Pac-Man wasn't given a voice in the game due to Namco being unable to decide what he should sound like — some suggested that he sound like an adult male and others like a human child. To save money on voice acting and animation, the character was made to be speechless. Tommy Tallarico was hired back to compose the soundtrack. The game was first shown at the 1998 Electronic Entertainment Expo (E3) tradeshow in Atlanta, Georgia, under the working title Pac-Man 3-D. Rogers recalls it being a popular title, saying that many play testers shared with him their memories with Pac-Man series. It was then shown off at E3 1999 under the final title of Pac-Man World: 20th Anniversary. The game was released in North America on October 15, 1999 to coincide with the original release of Pac-Man in the United States. It was later released in Japan on November 2, 1999 and in Europe on February 28, 2000. A Game Boy Advance version was developed by Full Fat and released in 2004. The PlayStation version was digitally re-released on the PlayStation Network in 2013, part of the PSone Classics brand.

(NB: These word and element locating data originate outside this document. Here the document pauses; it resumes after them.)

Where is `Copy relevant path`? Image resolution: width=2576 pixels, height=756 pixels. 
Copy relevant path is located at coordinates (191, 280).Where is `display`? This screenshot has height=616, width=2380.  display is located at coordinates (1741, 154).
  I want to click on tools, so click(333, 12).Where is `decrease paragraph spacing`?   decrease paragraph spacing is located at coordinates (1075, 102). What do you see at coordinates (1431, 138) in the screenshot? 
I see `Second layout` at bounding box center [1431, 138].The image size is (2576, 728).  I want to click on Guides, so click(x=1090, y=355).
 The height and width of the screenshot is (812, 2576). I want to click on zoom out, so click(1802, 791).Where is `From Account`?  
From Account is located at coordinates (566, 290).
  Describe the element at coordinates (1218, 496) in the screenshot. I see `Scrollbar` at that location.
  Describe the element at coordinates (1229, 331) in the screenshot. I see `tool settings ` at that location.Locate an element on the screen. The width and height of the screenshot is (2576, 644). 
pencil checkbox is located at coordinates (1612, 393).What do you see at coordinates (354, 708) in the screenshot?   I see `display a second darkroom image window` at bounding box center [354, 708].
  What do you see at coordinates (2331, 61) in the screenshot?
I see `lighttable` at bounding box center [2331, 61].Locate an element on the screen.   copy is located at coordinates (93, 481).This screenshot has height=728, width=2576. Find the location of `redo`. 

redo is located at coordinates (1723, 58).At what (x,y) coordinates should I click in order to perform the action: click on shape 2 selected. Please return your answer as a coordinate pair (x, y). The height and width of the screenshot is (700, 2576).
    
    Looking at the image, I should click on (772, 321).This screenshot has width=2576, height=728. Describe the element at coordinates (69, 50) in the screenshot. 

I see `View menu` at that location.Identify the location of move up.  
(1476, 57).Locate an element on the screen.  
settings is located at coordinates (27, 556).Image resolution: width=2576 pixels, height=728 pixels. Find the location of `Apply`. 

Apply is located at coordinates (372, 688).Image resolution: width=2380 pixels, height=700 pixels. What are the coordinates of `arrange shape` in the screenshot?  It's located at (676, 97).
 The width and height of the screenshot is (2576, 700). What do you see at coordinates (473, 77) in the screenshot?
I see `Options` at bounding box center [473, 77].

Pac-Man World was well-received by critics for its gameplay, soundtrack, graphics and originality, holding an 80% score on aggregator website GameRankings. By 2007, the game had sold over 1.24 million copies in North America alone.
GameSpot compared the game favorably to Namco's own Klonoa: Door to Phantomile, praising its colorful graphics, character animations and controls, concluding that it was "worthy of anyone's library". IGN had a similar response, liking the game's originality, graphics and soundtrack — they especially praised its gameplay for standing out among other platform games, with its puzzle solving and animation style. GameFan praised its gameplay, puzzle-solving mechanics and inclusion of the original Pac-Man, while Official US PlayStation Magazine applauded its gameplay, vibrant graphics, challenge and boss fights, saying that the game's use of nostalgia doesn't feel forced on the player. GameFan also wrote that the game "perfectly mimics those old 8-bit and 16-bit platformers we used to go nuts over", comparing the game's quality favorably to Klonoa: Door to Phantomile. Atari HQ liked how the game tied in a platform game with mechanics from the original, highly praising its gameplay and originality.
Game Revolution was particularly negative towards the game, saying that it simply existed as a marketing ploy to scoop up additional money from the name recognition. They criticized the game for lacking originality, particularly comparing it unfavorably to Donkey Kong Country and Crash Bandicoot, as well as for having an unbalanced difficulty level and "quick, corner-cutting development". They only recommended the game to hardcore Pac-Man fans, although mockingly commented that they "probably bought [it] already."